=== INPUT ===
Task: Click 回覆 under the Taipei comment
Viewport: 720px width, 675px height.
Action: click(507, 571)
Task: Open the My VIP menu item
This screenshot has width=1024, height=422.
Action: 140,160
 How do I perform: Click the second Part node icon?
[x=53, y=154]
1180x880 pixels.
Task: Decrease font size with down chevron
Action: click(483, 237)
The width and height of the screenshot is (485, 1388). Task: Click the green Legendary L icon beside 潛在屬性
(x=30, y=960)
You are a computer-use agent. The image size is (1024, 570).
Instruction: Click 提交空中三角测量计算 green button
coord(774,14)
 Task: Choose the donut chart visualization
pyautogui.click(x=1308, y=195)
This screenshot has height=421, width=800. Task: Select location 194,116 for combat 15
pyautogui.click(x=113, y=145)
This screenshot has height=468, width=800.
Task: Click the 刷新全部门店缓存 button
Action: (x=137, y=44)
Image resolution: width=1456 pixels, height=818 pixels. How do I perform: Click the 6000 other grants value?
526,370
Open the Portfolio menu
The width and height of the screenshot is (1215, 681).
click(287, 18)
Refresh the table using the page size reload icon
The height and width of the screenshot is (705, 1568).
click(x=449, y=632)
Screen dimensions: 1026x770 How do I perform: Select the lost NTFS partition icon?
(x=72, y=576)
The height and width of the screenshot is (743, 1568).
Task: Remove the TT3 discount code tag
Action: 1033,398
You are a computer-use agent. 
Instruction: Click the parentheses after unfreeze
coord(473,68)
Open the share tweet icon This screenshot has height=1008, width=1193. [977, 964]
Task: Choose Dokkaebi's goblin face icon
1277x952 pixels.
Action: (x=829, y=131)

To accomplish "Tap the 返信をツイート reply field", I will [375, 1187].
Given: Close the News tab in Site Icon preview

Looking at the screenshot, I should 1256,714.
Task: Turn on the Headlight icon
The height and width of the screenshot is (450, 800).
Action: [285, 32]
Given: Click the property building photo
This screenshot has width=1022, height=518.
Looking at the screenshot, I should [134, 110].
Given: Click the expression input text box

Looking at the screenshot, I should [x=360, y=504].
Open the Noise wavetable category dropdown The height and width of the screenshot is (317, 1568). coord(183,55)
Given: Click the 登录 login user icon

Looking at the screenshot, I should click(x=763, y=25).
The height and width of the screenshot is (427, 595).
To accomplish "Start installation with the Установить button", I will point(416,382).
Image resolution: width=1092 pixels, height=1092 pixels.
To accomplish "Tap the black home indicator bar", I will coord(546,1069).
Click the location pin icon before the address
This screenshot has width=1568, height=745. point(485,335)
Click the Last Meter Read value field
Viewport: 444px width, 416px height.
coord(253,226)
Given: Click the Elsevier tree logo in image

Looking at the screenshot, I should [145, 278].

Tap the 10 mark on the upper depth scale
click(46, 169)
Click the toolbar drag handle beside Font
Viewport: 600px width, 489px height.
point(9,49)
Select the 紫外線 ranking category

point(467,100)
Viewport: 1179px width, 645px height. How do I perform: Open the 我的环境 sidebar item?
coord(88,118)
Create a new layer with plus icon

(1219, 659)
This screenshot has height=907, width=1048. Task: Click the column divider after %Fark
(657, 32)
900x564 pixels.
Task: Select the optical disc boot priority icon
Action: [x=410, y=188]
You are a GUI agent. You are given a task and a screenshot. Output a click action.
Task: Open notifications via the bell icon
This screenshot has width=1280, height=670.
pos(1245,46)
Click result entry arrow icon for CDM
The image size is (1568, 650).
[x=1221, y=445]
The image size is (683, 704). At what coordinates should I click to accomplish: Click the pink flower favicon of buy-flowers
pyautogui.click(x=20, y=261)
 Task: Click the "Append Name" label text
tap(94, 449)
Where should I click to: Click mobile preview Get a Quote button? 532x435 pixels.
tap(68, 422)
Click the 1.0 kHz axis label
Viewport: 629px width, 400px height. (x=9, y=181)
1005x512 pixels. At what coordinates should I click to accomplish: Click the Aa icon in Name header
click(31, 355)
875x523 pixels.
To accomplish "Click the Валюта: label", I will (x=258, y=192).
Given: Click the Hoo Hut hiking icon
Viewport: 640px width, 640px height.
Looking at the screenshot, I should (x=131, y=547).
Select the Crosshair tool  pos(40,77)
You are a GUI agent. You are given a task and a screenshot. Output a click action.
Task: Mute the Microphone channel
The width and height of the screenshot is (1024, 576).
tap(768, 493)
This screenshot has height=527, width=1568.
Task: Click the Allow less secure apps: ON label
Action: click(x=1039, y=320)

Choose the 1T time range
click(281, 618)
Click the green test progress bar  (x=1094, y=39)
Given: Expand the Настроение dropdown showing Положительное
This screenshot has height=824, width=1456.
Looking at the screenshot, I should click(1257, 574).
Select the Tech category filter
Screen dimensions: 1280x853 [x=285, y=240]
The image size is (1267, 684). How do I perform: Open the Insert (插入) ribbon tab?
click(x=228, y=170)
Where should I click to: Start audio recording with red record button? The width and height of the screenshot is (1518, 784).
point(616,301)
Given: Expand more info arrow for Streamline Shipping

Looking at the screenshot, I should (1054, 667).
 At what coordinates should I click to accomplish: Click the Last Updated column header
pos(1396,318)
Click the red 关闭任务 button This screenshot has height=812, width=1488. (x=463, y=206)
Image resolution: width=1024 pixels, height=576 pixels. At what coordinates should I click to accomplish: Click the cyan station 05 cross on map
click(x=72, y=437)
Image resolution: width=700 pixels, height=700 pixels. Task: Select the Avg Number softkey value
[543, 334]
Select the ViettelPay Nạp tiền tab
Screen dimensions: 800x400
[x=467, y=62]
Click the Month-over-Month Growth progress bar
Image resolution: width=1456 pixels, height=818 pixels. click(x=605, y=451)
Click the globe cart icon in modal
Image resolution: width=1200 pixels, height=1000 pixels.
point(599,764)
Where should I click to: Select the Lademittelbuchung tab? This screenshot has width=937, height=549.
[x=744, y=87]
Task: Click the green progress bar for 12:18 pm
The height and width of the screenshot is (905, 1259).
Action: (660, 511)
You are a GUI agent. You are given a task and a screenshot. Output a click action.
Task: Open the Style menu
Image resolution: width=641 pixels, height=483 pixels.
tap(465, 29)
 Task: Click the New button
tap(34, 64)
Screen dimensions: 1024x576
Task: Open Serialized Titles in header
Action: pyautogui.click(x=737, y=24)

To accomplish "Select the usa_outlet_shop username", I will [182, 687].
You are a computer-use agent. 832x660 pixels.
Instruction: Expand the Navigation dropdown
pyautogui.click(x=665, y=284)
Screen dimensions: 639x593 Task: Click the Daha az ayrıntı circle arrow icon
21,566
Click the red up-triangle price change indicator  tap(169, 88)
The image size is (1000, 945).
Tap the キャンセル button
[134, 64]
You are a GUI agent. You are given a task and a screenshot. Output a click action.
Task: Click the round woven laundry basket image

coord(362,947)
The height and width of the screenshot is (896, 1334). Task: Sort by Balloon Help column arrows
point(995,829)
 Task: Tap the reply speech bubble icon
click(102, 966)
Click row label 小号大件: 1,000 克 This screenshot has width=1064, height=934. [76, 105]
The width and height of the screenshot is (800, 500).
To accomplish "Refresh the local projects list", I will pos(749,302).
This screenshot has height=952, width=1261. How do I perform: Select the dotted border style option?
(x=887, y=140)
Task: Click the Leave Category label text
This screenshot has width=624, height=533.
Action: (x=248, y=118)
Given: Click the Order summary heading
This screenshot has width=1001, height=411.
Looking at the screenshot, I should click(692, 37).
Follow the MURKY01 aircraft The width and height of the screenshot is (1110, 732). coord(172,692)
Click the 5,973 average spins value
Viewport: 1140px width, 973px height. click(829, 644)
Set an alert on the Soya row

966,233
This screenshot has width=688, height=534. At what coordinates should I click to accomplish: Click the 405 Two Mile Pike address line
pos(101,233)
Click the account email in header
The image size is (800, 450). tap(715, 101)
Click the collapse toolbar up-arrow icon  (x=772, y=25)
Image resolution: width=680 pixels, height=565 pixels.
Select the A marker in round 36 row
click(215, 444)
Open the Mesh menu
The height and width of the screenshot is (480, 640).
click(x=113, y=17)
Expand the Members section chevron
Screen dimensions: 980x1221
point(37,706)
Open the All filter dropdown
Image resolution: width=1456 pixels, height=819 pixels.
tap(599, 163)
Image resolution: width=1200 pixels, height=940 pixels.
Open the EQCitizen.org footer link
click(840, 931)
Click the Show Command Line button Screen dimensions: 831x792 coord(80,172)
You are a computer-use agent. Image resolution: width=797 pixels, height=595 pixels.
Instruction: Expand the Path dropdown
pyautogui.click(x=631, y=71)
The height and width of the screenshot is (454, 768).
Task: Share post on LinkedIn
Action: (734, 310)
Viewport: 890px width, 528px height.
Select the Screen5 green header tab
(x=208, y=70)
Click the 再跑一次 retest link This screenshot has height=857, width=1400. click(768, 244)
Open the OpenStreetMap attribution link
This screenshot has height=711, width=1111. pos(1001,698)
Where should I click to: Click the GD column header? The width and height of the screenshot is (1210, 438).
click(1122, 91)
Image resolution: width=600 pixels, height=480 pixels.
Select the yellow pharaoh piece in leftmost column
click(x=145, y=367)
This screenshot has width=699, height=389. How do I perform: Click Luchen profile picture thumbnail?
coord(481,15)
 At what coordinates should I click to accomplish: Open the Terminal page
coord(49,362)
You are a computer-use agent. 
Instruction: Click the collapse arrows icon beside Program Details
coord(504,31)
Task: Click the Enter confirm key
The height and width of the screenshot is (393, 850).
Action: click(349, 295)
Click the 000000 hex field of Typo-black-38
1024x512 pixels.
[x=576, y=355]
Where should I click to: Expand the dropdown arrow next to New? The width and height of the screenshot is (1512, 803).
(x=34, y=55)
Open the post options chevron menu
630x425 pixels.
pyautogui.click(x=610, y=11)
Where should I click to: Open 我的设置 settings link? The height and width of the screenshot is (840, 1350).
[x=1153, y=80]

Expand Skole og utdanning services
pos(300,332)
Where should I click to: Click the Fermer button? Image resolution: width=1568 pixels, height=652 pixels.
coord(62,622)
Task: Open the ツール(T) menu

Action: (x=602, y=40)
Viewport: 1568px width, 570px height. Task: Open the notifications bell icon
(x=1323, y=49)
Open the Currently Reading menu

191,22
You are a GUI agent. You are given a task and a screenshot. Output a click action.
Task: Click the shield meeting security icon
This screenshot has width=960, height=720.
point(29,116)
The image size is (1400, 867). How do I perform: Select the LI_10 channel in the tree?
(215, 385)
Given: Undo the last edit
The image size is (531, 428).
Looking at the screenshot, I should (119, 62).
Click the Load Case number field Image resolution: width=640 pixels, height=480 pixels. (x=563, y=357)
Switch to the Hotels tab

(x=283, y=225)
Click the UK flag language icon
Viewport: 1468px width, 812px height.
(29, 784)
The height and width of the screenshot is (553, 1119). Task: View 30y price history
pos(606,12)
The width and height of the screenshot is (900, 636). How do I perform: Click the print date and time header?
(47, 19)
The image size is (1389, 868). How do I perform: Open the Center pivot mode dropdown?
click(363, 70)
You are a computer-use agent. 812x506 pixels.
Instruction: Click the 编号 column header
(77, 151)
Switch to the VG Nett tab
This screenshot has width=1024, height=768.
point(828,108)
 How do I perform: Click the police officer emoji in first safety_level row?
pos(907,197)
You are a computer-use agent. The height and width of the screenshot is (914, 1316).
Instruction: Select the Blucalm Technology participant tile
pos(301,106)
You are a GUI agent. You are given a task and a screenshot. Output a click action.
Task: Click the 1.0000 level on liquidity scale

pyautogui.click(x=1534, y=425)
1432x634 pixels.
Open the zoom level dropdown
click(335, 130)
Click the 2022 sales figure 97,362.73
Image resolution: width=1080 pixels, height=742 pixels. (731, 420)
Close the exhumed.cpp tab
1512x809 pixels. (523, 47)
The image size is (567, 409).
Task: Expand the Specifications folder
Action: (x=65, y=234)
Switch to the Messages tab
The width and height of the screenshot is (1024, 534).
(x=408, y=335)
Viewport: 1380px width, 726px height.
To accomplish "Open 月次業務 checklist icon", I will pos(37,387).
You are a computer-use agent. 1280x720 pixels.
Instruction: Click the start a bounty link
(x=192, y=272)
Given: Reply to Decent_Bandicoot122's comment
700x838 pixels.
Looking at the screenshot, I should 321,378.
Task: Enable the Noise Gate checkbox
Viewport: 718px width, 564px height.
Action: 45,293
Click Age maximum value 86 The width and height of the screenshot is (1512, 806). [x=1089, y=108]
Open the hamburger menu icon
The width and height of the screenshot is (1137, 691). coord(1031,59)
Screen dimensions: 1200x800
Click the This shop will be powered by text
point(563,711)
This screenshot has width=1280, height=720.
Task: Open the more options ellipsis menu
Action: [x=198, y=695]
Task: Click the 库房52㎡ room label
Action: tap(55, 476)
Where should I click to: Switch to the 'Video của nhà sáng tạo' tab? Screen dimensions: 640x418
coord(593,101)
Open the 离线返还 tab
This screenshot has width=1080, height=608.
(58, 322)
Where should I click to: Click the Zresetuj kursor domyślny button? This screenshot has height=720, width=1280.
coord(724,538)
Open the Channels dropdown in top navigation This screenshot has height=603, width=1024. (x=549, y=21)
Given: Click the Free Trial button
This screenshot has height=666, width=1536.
===
PROBLEM TO SOLVE:
Write out exactly the lines that fall from the line with "Given: Close the" to the line with "Task: Open notifications via the bell icon" in the records above, keeping both ends.

THE ANSWER:
Given: Close the News tab in Site Icon preview

Looking at the screenshot, I should 1256,714.
Task: Turn on the Headlight icon
The height and width of the screenshot is (450, 800).
Action: [285, 32]
Given: Click the property building photo
This screenshot has width=1022, height=518.
Looking at the screenshot, I should [134, 110].
Given: Click the expression input text box

Looking at the screenshot, I should [x=360, y=504].
Open the Noise wavetable category dropdown The height and width of the screenshot is (317, 1568). coord(183,55)
Given: Click the 登录 login user icon

Looking at the screenshot, I should click(x=763, y=25).
The height and width of the screenshot is (427, 595).
To accomplish "Start installation with the Установить button", I will point(416,382).
Image resolution: width=1092 pixels, height=1092 pixels.
To accomplish "Tap the black home indicator bar", I will coord(546,1069).
Click the location pin icon before the address
This screenshot has width=1568, height=745. point(485,335)
Click the Last Meter Read value field
Viewport: 444px width, 416px height.
coord(253,226)
Given: Click the Elsevier tree logo in image

Looking at the screenshot, I should [145, 278].

Tap the 10 mark on the upper depth scale
click(46, 169)
Click the toolbar drag handle beside Font
Viewport: 600px width, 489px height.
point(9,49)
Select the 紫外線 ranking category

point(467,100)
Viewport: 1179px width, 645px height. How do I perform: Open the 我的环境 sidebar item?
coord(88,118)
Create a new layer with plus icon

(1219, 659)
This screenshot has height=907, width=1048. Task: Click the column divider after %Fark
(657, 32)
900x564 pixels.
Task: Select the optical disc boot priority icon
Action: [x=410, y=188]
You are a GUI agent. You are given a task and a screenshot. Output a click action.
Task: Open notifications via the bell icon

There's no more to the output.